* WORK TO DO *
Extend the forum discussion on Frankston High School fees, starting right after its last sentence.

* TEXT PROVIDED *
═══
# School Fees?



## msones (Sep 3, 2009)

We are looking to move to the Frankston area of Melbourne. 

Does any one have any idea of how much we can expect to pay on school fees for Frankston high school?

I didnt even realise that we would have to pay school fess untill i started to do a bit more research!!!

Starting to worry me a little. Thanks in advance for any replies.

Megan


----------



## Dolly (Feb 17, 2008)

My 2 boys go there (well only one now as he's off to Uni in a couple of weeks!).

Fees for 2010 were $458.

Broken down it's apportioned:

$120 for school council requested payments (handbooks/stationery/recreational use of swimming pool etc)
$163 for diary/locker hire/tutorial sessions/motivational speakers etc)
$75 for elective subjects for semester one (my son is going into Year 11)
$100 for school council voluntary contribution

HTH
Dolly


----------



## msones (Sep 3, 2009)

well that seems quite reasonable and affordable. 

How did you find the school, i hear its very good. Did you children settle in well when they first started?

Thanks for the reply x


----------



## Dolly (Feb 17, 2008)

They settled in very quickly and really well. On the whole we're pleased with FHS. You'll never find a 'perfect' school!

There's a new website that's available from today - it's as close to a league table as you'll get. And as with anything new here, it's coming under a lot of flack (mainly from the education departments) - shocker! Anyhoo, there's been so many people trying to access it that the site keeps crashing (myschool).
═══
* SOURCE MATERIAL *
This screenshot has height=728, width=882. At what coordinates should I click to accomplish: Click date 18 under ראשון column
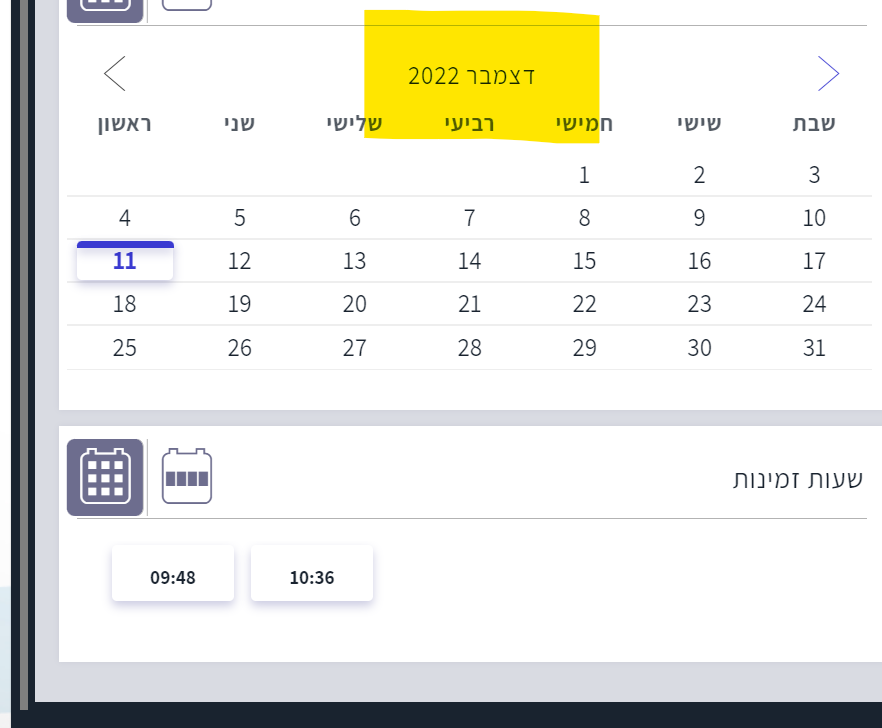[x=125, y=305]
═══
* EXPECTED OUTPUT *
Here's the ABCs take on it all My School website 'biased' - ABC News (Australian Broadcasting Corporation)

Dolly


----------



## msones (Sep 3, 2009)

So i guess you lived in Frankston area. How is it? 

From my research it seems to be a largish town!!?

Thanks for the info, 

Megan


----------



## Dolly (Feb 17, 2008)

Hi Megan,

We're really happy here (Frankston South). Frankston has all the shops you could want. It's definitely not as big as the town we used to live in back in the UK but it's bigger than say Mt. Eliza or Mt. Martha. If you live in this area, Frankston is the place to shop. Of course you can go further afield, but I'm talking locally.

There's a cinema complex, Bayside shopping center, doctors, dentists, train station, car dealerships (Wells road), Coles, Target, Maccas (of course :lol, Goodguys, Bunnings, Dick Smith, JB HiFi, Harvey Norman....I could go on.......... and it's by the beach! (enter Halo with his pearls of wisdom :lol: )

Dolly


----------



## msones (Sep 3, 2009)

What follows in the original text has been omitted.